Frequently asked questions
What are the most important Linux server hardening steps?
In priority order: disable SSH root login and password authentication (require key-only), restrict SSH to specific users, set SSH idle timeouts, lock unused system accounts, enable host firewall (UFW or firewalld) with default-deny inbound, enable automatic security updates, apply kernel hardening sysctl parameters, and enable auditd for security event logging.
How do I audit my Linux server security configuration?
Install and run lynis ('sudo lynis audit system'): it evaluates your configuration against security benchmarks and produces a hardening index score with specific recommendations. For compliance-driven environments, use the CIS Benchmark for your distribution or the DISA STIG for RHEL: both are available as automated check scripts.
What is the most important Linux server hardening step?
Disabling password-based SSH authentication and requiring key-based authentication is the single highest-impact hardening step. Password authentication exposes servers to brute force and credential stuffing attacks from the internet: SSH honeypots receive thousands of login attempts per hour. Set 'PasswordAuthentication no' and 'PermitRootLogin no' in /etc/ssh/sshd_config and restart sshd. Verify you have a working key-based session before closing your current session or you will lock yourself out.
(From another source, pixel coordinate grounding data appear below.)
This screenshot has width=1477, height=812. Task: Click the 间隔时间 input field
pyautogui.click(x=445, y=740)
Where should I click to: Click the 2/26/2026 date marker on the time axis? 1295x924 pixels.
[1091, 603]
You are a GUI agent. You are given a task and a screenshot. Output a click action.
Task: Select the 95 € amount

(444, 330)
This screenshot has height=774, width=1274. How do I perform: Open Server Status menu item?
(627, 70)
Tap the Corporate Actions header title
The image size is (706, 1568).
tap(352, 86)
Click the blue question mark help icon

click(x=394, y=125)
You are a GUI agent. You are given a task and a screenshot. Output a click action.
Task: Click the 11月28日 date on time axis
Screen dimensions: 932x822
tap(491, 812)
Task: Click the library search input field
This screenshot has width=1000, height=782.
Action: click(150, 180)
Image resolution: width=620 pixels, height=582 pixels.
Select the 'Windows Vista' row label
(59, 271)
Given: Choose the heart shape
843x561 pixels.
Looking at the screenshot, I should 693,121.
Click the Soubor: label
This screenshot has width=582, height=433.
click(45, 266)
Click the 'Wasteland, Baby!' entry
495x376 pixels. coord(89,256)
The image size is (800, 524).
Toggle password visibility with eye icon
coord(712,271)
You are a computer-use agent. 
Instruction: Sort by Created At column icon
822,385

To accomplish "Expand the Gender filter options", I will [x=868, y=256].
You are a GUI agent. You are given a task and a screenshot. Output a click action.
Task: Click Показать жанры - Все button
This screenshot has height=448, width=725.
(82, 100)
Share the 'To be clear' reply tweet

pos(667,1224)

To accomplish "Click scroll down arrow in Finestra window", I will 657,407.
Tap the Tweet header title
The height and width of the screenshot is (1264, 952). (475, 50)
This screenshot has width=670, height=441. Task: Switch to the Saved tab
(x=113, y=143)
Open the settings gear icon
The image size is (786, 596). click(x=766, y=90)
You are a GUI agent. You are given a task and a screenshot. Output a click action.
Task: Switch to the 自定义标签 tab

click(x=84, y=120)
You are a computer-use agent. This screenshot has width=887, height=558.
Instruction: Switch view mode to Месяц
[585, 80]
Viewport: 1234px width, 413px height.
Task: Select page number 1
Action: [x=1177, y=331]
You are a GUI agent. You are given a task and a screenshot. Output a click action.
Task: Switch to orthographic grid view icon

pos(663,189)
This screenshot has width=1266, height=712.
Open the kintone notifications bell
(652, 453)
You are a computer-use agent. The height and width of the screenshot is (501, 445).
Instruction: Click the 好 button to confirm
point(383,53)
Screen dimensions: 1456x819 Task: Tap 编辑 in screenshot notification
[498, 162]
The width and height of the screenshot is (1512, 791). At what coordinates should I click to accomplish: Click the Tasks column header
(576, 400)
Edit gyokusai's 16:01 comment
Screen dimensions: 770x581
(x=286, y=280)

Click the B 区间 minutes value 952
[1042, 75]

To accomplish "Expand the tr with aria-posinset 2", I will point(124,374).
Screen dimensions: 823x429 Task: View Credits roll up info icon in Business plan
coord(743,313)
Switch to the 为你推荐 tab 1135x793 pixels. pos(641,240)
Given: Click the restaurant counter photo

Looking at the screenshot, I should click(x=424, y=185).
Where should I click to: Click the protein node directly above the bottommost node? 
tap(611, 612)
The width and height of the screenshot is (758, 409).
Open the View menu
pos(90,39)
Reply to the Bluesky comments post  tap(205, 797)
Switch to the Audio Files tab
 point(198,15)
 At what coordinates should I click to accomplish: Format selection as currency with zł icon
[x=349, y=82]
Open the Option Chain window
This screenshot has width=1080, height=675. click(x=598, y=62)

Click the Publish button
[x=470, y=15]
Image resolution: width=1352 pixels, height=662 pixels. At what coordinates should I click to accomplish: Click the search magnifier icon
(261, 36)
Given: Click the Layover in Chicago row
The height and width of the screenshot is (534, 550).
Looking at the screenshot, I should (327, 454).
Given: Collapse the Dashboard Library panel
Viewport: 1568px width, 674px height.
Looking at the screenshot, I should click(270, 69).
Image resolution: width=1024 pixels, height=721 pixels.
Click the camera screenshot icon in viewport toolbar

How do I configure automatic security updates on Linux?
For Ubuntu/Debian: install 'unattended-upgrades' and configure /etc/apt/apt.conf.d/50unattended-upgrades to enable automatic installation of security updates only (not all package updates). Set up email notifications on upgrade failures. For RHEL/CentOS: install 'dnf-automatic' and configure /etc/dnf/automatic.conf with 'upgrade_type = security' and 'apply_updates = yes'. For both: configure automatic reboots only outside business hours (weekend nights) since kernel updates require reboots. Test automatic updates in a non-production environment first to verify applications survive package updates without manual intervention.
How do I set up auditd on Linux to detect suspicious activity?
Auditd is the Linux kernel audit daemon that logs system calls and file access to /var/log/audit/audit.log. Essential rules to configure in /etc/audit/rules.d/: monitor writes to /etc/passwd, /etc/shadow, /etc/sudoers (privilege escalation paths); log all privileged command executions (setuid/setgid); monitor modifications to /etc/ssh/sshd_config and authorized_keys files; log use of 'chmod' with setuid bit; monitor kernel module loads with auditctl -w /sbin/insmod. Forward audit logs to your SIEM immediately: local audit logs on a compromised server may be tampered with. The aureport utility generates summary reports from audit logs for quick review.
How do you validate that Linux hardening changes have been applied correctly across a fleet?
Manual spot-checking after applying hardening changes does not scale beyond a handful of servers, and configuration drift erodes your hardening baseline over time. Use three approaches in combination. First, run lynis as a scheduled job across your fleet and export the hardening index score for each host to your monitoring system. A score drop of more than five points on any host is an alert condition: something changed. Second, use configuration management tools (Ansible, Chef, Puppet, or SaltStack) to enforce hardening settings continuously rather than applying them once. Write your hardening steps as idempotent tasks that check the current state and apply the required setting if it has drifted. Run these playbooks on a weekly schedule: configuration drift is caught and corrected automatically without manual intervention. Third, for compliance-driven environments, use the CIS Benchmarks' provided audit scripts: CIS publishes platform-specific scripts that check each benchmark control and report pass/fail. These produce structured output that feeds into compliance dashboards. For cloud environments, use AWS Config rules or Azure Policy to evaluate instance configuration against your hardening baseline: any non-compliant instance triggers a remediation or an alert depending on your policy mode. The combination of continuous enforcement through configuration management and regular auditing with lynis or CIS scripts ensures that hardening is a maintained state rather than a one-time deployment event.